Instructions to follow » Copy out, word for word and in full, the passage below about the afternoon at the Dunker church and the evening at the Smoketown hospital.

We took a short rest in the afternoon shade near the Dunker church, and waited for further orders. They came after a time, and were to draw rations that had just come up, and were hard by. We did this with relish, and found the rations quite acceptable. We were then ordered over to the Smoketown hospital for some duty assisting the residents and the volunteers there with the operations of the hospital. We detailed some men to assist in unloading box after box of supplies, medicines, but no food, which was in great demand there. While there, we witnessed an endless flow of soldiers and citizens coming to the hospital in search of comrades and loved ones. The condition of the hospital was well organized, and the stewards and doctors were quite efficient in dispatching the visitors in the various directions to find their people. Many a happy reunion was had that night at the Smoketown hospital. One fellow named Cornelius Boyd was found by two of his comrades from the regiment, and the doctor told him he was to be discharged the next day, so that he might as well go back to the regiment with his friends to night. There were several elated people that headed back to the lines that night. However, the amount of rations that were coming into the hospital could not keep up with the demand, and the doctor asked some of the civilians to go back into town and fill their baskets with the generosity of the towns folks once more, to which they accepted, and they were off into the night.

Provided records »
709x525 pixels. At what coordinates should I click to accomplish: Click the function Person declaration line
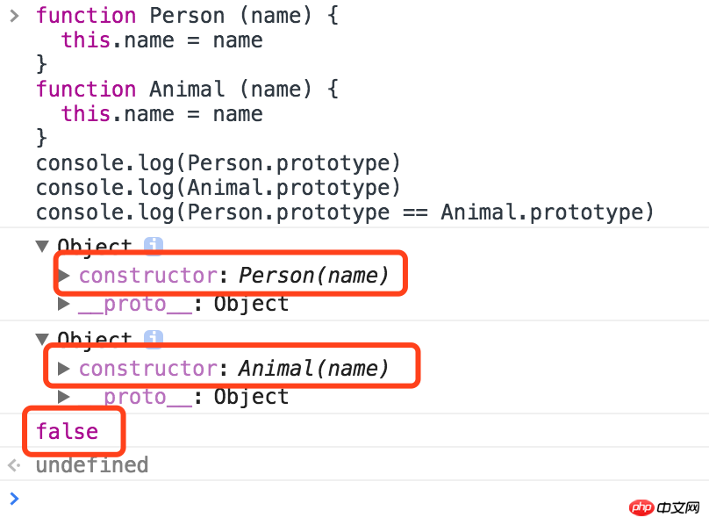coord(186,16)
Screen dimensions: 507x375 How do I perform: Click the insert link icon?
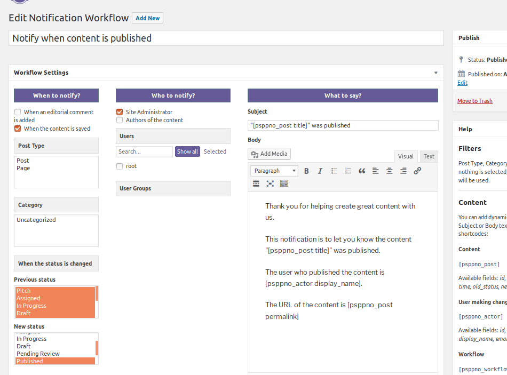coord(417,171)
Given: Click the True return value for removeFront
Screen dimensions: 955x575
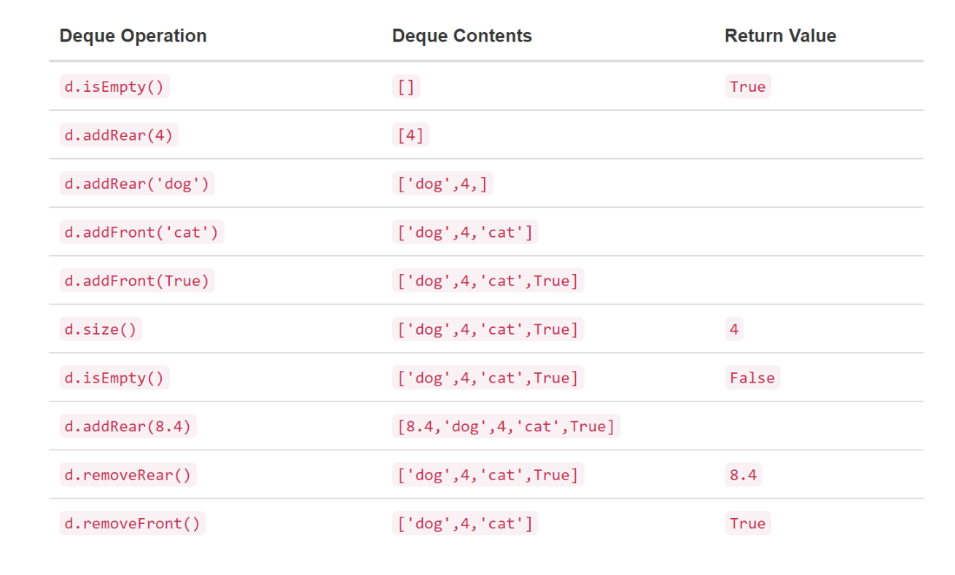Looking at the screenshot, I should tap(748, 523).
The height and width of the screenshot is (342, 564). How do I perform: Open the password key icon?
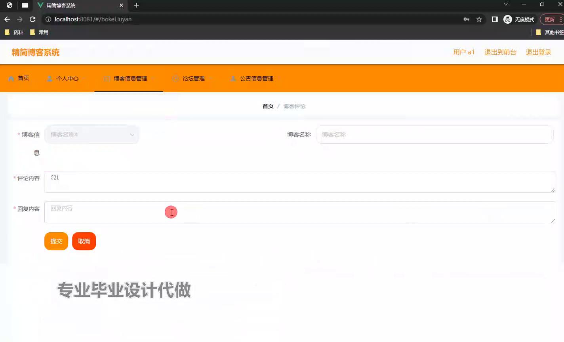click(x=466, y=19)

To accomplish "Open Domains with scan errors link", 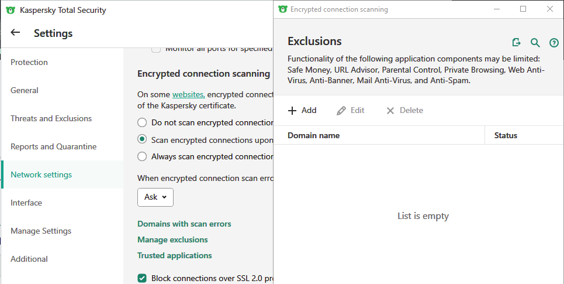I will click(x=184, y=224).
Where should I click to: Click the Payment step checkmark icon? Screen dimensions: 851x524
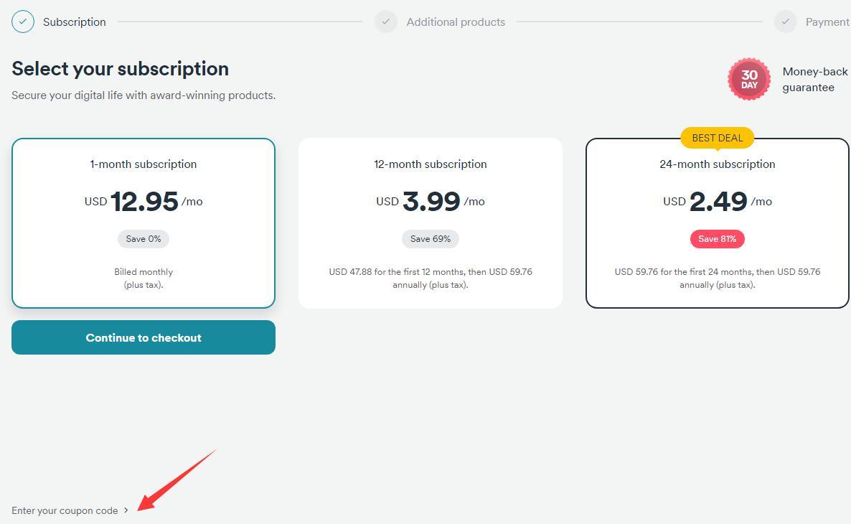click(785, 22)

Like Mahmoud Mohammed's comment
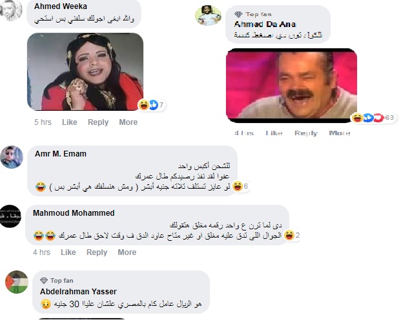click(68, 252)
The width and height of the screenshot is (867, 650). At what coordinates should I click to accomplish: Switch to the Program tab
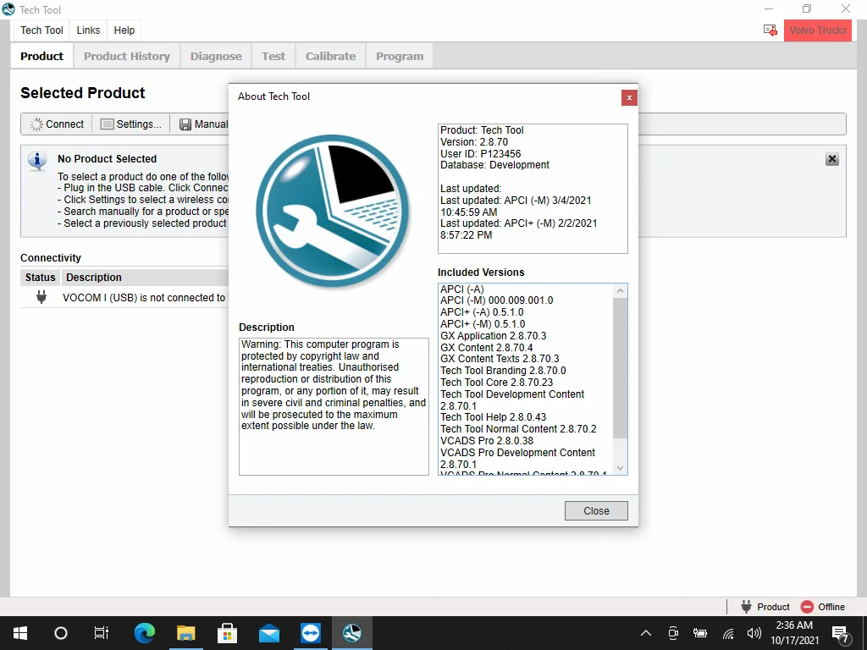click(x=399, y=56)
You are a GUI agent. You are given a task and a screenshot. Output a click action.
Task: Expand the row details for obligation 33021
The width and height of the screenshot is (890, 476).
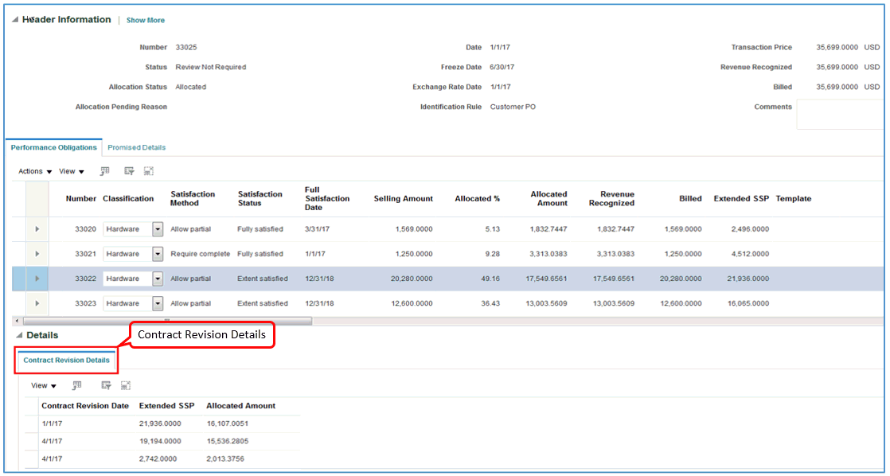(x=37, y=253)
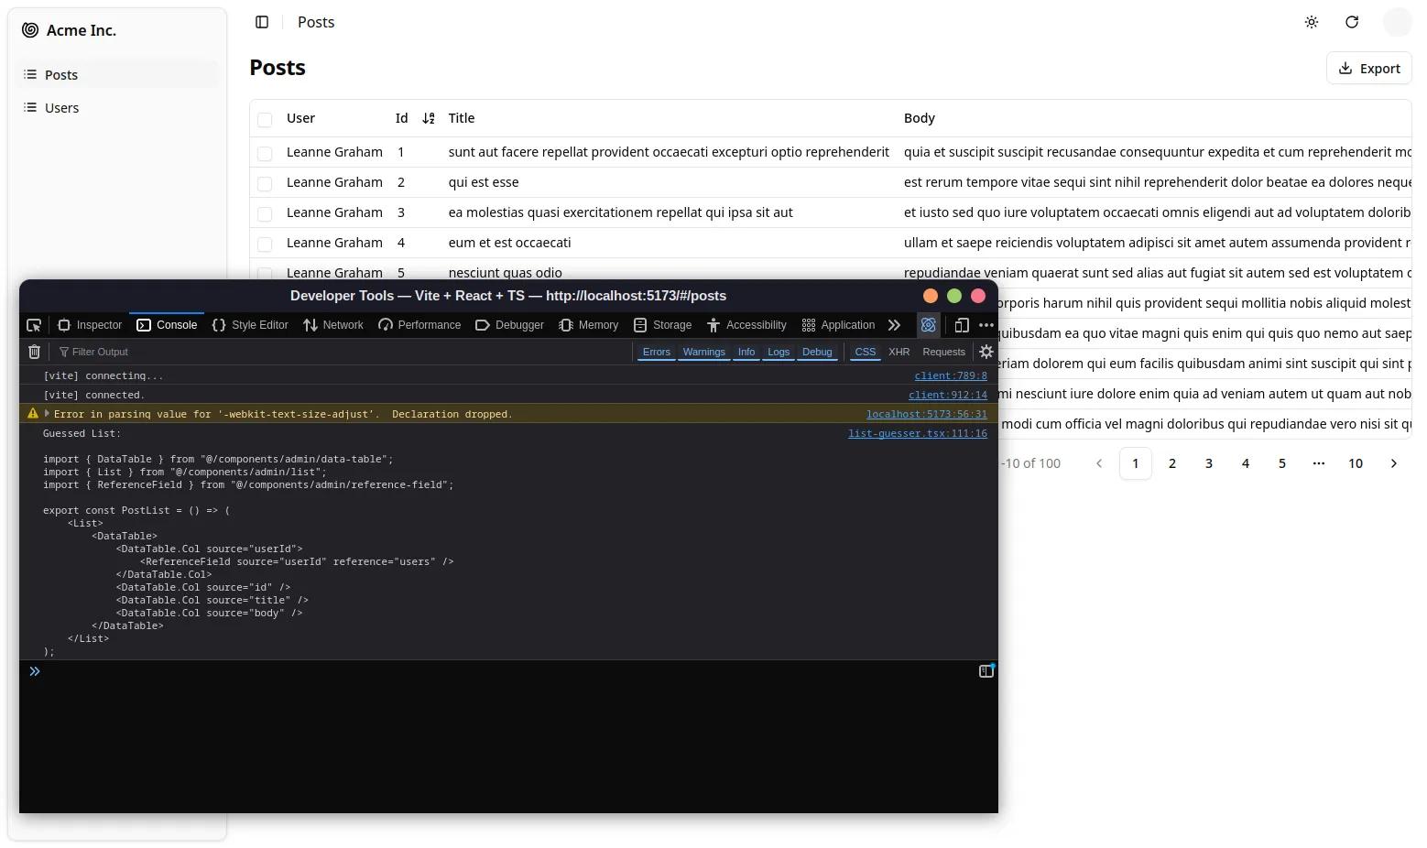Click the Export button
This screenshot has width=1427, height=848.
click(1368, 68)
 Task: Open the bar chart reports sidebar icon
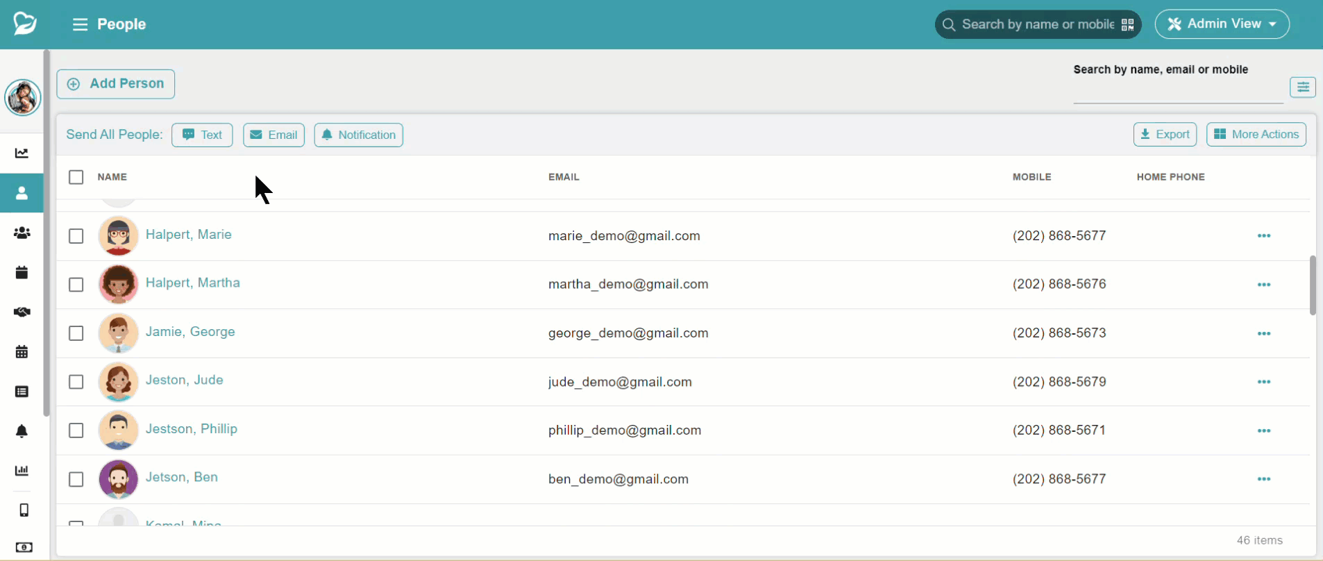pyautogui.click(x=22, y=471)
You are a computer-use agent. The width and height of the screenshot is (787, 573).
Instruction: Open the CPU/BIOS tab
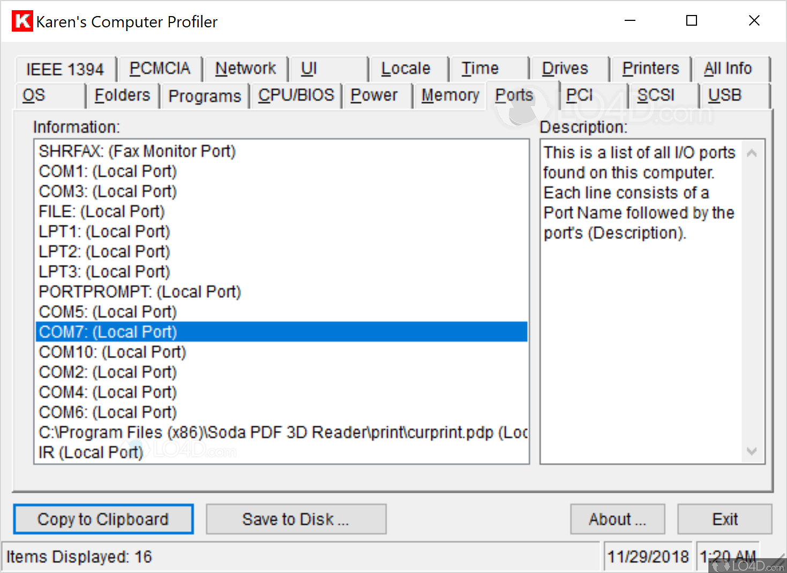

Your response »
We took a short rest in the afternoon shade near the Dunker church, and waited for further orders. They came after a time, and were to draw rations that had just come up, and were hard by. We did this with relish, and found the rations quite acceptable. We were then ordered over to the Smoketown hospital for some duty assisting the residents and the volunteers there with the operations of the hospital. We detailed some men to assist in unloading box after box of supplies, medicines, but no food, which was in great demand there. While there, we witnessed an endless flow of soldiers and citizens coming to the hospital in search of comrades and loved ones. The condition of the hospital was well organized, and the stewards and doctors were quite efficient in dispatching the visitors in the various directions to find their people. Many a happy reunion was had that night at the Smoketown hospital. One fellow named Cornelius Boyd was found by two of his comrades from the regiment, and the doctor told him he was to be discharged the next day, so that he might as well go back to the regiment with his friends to night. There were several elated people that headed back to the lines that night. However, the amount of rations that were coming into the hospital could not keep up with the demand, and the doctor asked some of the civilians to go back into town and fill their baskets with the generosity of the towns folks once more, to which they accepted, and they were off into the night.